I find that newcomers to the tag cloud are enamored by its gestalt typographic aesthetic more than anything else.

It’s beautiful information.

More than a few people have said they want a tag cloud print to hang on their walls as cybermodern art. Some want t-shirts with visualizations of their resumes. Roy Pea and I spoke yesterday about printing tag clouds on name tags for a September gathering of researchers.

Imagine walking around with a tag cloud dangling from your neck, meeting people and glancing down at their name tags to see the vocabulary of their interests and expertise. In a sense, you can see in that glance how to speak their language. Know to call a shoe a shoe. And know to ask about their interest in dolphin language or C++ compilers or Japanese architecture.

Tag Crowd

Roy always reminds me to ask, What’s missing from the model? For instance, what word should be in my tag cloud that isn’t? After all, it does not adequately sum up my life to run my CV through the TagCrowd shreddder — monotonous and academic as it may be. But it’s a start.

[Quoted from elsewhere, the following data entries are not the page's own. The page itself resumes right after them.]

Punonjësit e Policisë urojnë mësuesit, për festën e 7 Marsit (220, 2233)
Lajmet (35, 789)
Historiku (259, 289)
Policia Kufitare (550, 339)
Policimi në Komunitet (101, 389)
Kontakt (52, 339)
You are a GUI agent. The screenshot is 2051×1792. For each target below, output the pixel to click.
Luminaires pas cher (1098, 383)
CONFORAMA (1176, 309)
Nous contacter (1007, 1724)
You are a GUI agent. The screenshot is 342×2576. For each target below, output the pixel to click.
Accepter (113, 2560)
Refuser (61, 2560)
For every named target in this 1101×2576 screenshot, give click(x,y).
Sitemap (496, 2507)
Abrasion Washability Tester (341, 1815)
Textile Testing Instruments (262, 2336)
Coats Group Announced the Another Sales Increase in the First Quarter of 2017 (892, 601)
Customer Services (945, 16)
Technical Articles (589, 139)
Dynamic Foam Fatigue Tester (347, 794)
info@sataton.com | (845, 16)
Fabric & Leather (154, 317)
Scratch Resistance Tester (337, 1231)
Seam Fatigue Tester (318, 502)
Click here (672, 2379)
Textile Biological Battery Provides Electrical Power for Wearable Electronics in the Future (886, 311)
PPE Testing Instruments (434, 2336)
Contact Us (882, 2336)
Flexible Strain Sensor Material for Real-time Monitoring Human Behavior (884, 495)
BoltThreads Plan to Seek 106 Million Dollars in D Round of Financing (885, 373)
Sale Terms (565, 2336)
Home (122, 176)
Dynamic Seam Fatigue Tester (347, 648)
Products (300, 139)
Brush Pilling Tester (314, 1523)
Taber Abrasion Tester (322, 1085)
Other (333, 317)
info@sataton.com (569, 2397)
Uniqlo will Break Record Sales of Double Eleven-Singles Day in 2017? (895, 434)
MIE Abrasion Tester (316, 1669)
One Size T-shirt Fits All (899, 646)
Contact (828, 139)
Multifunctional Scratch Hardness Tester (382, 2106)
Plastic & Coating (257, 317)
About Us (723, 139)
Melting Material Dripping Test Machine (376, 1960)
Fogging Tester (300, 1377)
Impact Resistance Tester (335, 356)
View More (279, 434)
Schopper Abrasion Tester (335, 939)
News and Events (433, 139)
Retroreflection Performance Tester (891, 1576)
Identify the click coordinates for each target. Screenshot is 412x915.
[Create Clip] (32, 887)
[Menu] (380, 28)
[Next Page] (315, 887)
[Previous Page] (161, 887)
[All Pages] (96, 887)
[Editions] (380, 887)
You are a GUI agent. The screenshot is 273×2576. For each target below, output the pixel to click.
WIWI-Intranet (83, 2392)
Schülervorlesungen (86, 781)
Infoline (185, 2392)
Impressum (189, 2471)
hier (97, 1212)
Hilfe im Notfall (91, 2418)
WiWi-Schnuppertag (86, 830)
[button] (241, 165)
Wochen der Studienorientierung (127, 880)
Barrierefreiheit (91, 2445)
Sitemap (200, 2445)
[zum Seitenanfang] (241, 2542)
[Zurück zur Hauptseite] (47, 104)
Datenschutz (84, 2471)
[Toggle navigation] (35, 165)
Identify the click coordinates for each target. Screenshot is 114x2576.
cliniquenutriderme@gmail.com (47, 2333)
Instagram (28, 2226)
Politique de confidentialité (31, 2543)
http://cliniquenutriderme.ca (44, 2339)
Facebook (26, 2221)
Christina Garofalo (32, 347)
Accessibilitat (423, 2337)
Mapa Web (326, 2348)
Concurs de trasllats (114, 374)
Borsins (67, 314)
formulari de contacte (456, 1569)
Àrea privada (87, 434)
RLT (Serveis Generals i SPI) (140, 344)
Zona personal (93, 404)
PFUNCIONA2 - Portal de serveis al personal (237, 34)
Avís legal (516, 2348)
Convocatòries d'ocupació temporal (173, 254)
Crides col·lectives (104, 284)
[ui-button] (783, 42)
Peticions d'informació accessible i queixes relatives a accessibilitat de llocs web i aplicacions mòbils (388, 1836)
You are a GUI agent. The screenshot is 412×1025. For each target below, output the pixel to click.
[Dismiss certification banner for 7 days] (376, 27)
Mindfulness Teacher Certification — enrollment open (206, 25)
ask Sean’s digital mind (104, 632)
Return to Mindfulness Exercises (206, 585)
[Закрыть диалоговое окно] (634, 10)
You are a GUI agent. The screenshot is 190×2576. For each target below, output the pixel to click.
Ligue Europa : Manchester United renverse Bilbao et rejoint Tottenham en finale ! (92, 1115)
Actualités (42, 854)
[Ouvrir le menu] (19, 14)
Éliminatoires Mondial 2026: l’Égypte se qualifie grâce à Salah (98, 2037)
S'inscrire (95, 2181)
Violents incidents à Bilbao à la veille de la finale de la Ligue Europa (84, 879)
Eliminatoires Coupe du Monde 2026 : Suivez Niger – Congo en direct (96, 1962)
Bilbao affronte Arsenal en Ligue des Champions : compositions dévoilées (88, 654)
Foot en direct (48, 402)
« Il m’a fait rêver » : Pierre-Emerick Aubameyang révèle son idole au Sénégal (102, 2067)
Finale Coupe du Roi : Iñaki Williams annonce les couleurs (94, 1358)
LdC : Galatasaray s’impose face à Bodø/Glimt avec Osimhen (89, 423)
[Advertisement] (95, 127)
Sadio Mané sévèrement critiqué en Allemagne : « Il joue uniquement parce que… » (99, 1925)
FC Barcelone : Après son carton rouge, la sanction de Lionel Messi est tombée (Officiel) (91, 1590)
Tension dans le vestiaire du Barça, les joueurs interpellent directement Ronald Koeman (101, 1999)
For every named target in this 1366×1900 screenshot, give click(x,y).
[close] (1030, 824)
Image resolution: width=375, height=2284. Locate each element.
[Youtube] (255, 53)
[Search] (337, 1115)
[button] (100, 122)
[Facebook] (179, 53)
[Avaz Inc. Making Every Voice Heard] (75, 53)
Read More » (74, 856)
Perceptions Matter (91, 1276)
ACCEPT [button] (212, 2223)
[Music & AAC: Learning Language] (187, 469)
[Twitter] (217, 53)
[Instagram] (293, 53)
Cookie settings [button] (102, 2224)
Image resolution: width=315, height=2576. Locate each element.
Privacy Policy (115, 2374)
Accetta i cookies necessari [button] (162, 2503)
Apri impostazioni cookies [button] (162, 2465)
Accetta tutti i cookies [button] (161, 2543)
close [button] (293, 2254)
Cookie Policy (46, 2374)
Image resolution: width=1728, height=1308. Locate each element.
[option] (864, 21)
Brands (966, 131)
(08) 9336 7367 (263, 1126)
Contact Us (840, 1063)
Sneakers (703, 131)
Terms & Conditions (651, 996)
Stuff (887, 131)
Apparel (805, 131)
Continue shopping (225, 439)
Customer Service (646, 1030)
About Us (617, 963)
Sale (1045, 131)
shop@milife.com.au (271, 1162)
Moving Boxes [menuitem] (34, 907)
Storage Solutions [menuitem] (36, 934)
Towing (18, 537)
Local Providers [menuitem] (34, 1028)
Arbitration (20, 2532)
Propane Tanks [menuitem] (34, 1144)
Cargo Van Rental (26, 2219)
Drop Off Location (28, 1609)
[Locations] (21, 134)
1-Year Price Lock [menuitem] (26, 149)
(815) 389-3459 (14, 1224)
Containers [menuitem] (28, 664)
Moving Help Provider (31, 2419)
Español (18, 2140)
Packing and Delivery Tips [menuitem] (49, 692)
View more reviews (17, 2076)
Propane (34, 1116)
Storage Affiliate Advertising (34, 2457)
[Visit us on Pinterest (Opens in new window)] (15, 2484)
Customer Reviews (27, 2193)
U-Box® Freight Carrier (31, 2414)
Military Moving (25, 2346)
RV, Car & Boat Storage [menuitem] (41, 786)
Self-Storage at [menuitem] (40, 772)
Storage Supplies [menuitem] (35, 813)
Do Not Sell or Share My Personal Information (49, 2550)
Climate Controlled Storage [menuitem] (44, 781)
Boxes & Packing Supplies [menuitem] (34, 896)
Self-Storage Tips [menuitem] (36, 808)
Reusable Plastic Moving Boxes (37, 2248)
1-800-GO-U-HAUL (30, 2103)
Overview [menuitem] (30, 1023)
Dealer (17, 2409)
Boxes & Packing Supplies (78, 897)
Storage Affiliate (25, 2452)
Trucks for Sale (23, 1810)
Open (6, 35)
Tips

Cory Doctorow’s seven obstacles to meta-utopia guarantee we will never have perfect metadata. But we will have plenty of rough yet reliable approximations.

A tag cloud made from a CV may not be the most empirically rigorous way of assessing someone’s research interests, even a narrow band of them. But it’s a great approximation for being so quick and easy. A hand drawn sketch instead of a photograph; the tag cloud is information impressionism: what it lacks in exactitude, it makes up for with good looks.

Fuzzy information can be useful too, as Fred Turner told me today. You can learn a lot from a sketch.

Tag Scrubber is here

By far the most-frequently requested feature has been a way to prune certain irrelevant tags from tag clouds — i.e. create a tag blacklist.

Of course, everyone has a different opinion about which tags are irrelevant and, moreover, those opinions change depending on the particular text being visualized.

What was needed was a way for users (you!) to create many different blacklists and be able to choose the one applicable to your current task.

Et voila!

Introducing the Tag Scrubber. It’s still in its infancy, but currently allows you to create and edit any number of tag blacklists. As of now, all blacklists are shared among all users. If I ever implement user accounts (bureaucracy, eek!), you can have your own private collection of ’em. Until then, please refrain from divulging your deep dark secrets in alphabetic lists of irrelevant words.

~ Daniel Steinbock